┌─ Extracted data

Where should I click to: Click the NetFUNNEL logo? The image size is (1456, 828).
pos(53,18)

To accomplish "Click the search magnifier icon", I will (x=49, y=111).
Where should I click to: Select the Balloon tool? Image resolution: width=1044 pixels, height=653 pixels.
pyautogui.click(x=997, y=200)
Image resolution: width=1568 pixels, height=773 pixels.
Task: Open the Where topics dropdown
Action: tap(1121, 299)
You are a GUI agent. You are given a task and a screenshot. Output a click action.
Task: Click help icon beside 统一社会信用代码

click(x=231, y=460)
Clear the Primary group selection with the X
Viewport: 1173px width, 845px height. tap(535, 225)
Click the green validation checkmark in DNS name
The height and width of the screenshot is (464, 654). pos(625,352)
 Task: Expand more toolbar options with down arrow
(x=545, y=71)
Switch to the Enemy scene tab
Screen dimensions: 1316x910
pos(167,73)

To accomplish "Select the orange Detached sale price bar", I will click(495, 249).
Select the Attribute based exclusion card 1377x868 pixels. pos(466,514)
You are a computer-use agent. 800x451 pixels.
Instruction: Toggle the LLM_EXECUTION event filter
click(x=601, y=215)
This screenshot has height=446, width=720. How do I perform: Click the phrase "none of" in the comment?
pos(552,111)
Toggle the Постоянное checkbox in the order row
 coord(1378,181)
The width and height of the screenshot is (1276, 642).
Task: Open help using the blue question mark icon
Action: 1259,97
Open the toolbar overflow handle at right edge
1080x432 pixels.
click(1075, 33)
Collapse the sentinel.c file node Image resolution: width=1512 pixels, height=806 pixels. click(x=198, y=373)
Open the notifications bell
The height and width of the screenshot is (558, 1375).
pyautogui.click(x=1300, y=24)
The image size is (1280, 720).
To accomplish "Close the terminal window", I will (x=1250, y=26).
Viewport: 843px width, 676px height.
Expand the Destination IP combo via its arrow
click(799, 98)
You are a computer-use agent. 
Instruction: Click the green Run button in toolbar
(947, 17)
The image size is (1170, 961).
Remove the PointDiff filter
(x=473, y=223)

└─

Exercise. Put every line of the items above into a numbered list, leaving out the blank lines.

Result for this exercise.
1. Where should I click to: Click the NetFUNNEL logo? The image size is (1456, 828).
2. pos(53,18)
3. To accomplish "Click the search magnifier icon", I will (x=49, y=111).
4. Where should I click to: Select the Balloon tool? Image resolution: width=1044 pixels, height=653 pixels.
5. pyautogui.click(x=997, y=200)
6. Image resolution: width=1568 pixels, height=773 pixels.
7. Task: Open the Where topics dropdown
8. Action: tap(1121, 299)
9. You are a GUI agent. You are given a task and a screenshot. Output a click action.
10. Task: Click help icon beside 统一社会信用代码
11. click(x=231, y=460)
12. Clear the Primary group selection with the X
13. Viewport: 1173px width, 845px height. tap(535, 225)
14. Click the green validation checkmark in DNS name
15. The height and width of the screenshot is (464, 654). pos(625,352)
16.  Task: Expand more toolbar options with down arrow
17. (x=545, y=71)
18. Switch to the Enemy scene tab
19. Screen dimensions: 1316x910
20. pos(167,73)
21. To accomplish "Select the orange Detached sale price bar", I will click(495, 249).
22. Select the Attribute based exclusion card 1377x868 pixels. pos(466,514)
23. You are a computer-use agent. 800x451 pixels.
24. Instruction: Toggle the LLM_EXECUTION event filter
25. click(x=601, y=215)
26. This screenshot has height=446, width=720. How do I perform: Click the phrase "none of" in the comment?
27. pos(552,111)
28. Toggle the Постоянное checkbox in the order row
29.  coord(1378,181)
30. The width and height of the screenshot is (1276, 642).
31. Task: Open help using the blue question mark icon
32. Action: 1259,97
33. Open the toolbar overflow handle at right edge
34. 1080x432 pixels.
35. click(1075, 33)
36. Collapse the sentinel.c file node Image resolution: width=1512 pixels, height=806 pixels. click(x=198, y=373)
37. Open the notifications bell
38. The height and width of the screenshot is (558, 1375).
39. pyautogui.click(x=1300, y=24)
40. The image size is (1280, 720).
41. To accomplish "Close the terminal window", I will (x=1250, y=26).
42. Viewport: 843px width, 676px height.
43. Expand the Destination IP combo via its arrow
44. click(799, 98)
45. You are a computer-use agent. 
46. Instruction: Click the green Run button in toolbar
47. (947, 17)
48. The image size is (1170, 961).
49. Remove the PointDiff filter
50. (x=473, y=223)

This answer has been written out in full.